RECORD SET =
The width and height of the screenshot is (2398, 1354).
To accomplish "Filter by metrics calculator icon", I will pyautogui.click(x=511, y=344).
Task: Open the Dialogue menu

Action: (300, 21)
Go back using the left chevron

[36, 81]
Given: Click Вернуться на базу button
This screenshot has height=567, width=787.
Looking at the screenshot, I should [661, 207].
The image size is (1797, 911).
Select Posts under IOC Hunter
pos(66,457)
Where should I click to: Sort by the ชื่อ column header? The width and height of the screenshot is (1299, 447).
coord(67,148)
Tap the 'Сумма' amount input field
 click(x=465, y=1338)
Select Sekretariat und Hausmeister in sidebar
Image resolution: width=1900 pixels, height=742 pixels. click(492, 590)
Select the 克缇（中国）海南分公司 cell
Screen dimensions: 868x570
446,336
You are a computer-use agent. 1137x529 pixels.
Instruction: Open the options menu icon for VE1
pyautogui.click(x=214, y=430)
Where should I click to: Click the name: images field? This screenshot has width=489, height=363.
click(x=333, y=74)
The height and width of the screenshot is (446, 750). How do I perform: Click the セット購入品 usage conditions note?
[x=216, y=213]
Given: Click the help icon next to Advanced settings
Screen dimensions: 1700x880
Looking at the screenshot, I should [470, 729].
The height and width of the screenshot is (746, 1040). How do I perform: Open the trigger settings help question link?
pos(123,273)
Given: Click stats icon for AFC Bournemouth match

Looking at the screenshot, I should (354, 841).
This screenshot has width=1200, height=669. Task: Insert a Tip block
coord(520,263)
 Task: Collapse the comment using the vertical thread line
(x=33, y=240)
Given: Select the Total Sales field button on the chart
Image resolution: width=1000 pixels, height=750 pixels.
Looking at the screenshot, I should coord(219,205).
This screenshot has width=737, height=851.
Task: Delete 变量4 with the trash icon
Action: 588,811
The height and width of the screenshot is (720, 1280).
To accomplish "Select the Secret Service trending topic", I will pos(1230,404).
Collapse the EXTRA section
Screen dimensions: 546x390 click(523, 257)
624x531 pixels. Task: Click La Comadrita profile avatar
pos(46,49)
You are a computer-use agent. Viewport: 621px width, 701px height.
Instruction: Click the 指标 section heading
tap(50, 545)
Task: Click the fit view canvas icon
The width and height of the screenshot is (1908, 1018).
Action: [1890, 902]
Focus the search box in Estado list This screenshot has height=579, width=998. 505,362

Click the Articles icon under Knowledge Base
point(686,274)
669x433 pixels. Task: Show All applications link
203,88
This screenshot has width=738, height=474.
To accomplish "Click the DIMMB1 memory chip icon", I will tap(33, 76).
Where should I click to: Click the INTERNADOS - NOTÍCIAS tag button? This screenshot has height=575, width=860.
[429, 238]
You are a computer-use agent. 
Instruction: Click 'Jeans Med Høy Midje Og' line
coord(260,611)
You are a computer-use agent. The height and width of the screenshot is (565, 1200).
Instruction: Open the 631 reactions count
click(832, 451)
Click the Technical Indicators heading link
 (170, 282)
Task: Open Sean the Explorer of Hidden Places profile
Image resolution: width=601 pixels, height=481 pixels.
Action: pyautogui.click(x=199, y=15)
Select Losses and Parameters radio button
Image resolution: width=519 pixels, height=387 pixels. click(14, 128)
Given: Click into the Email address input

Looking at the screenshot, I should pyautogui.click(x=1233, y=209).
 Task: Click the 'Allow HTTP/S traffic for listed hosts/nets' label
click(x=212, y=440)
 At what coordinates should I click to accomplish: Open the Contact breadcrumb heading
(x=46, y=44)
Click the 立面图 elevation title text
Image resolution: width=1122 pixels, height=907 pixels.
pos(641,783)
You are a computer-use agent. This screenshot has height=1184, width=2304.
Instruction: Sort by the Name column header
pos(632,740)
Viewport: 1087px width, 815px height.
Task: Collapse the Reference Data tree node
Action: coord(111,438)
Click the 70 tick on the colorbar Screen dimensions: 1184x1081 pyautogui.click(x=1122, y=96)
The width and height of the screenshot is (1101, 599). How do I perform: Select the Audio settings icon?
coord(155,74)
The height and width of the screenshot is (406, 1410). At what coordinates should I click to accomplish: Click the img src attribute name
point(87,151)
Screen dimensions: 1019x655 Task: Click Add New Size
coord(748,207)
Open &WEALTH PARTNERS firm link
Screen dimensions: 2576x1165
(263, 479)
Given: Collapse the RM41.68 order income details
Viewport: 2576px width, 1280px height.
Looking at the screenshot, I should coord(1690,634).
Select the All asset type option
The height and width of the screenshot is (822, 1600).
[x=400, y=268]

DIRECTION =
Can you reproduce the items word for word, starting with the first line and ending with the line containing "pos(66,457)", with both of those lines included?

RESULT BELOW =
The width and height of the screenshot is (2398, 1354).
To accomplish "Filter by metrics calculator icon", I will pyautogui.click(x=511, y=344).
Task: Open the Dialogue menu

Action: (300, 21)
Go back using the left chevron

[36, 81]
Given: Click Вернуться на базу button
This screenshot has height=567, width=787.
Looking at the screenshot, I should [661, 207].
The image size is (1797, 911).
Select Posts under IOC Hunter
pos(66,457)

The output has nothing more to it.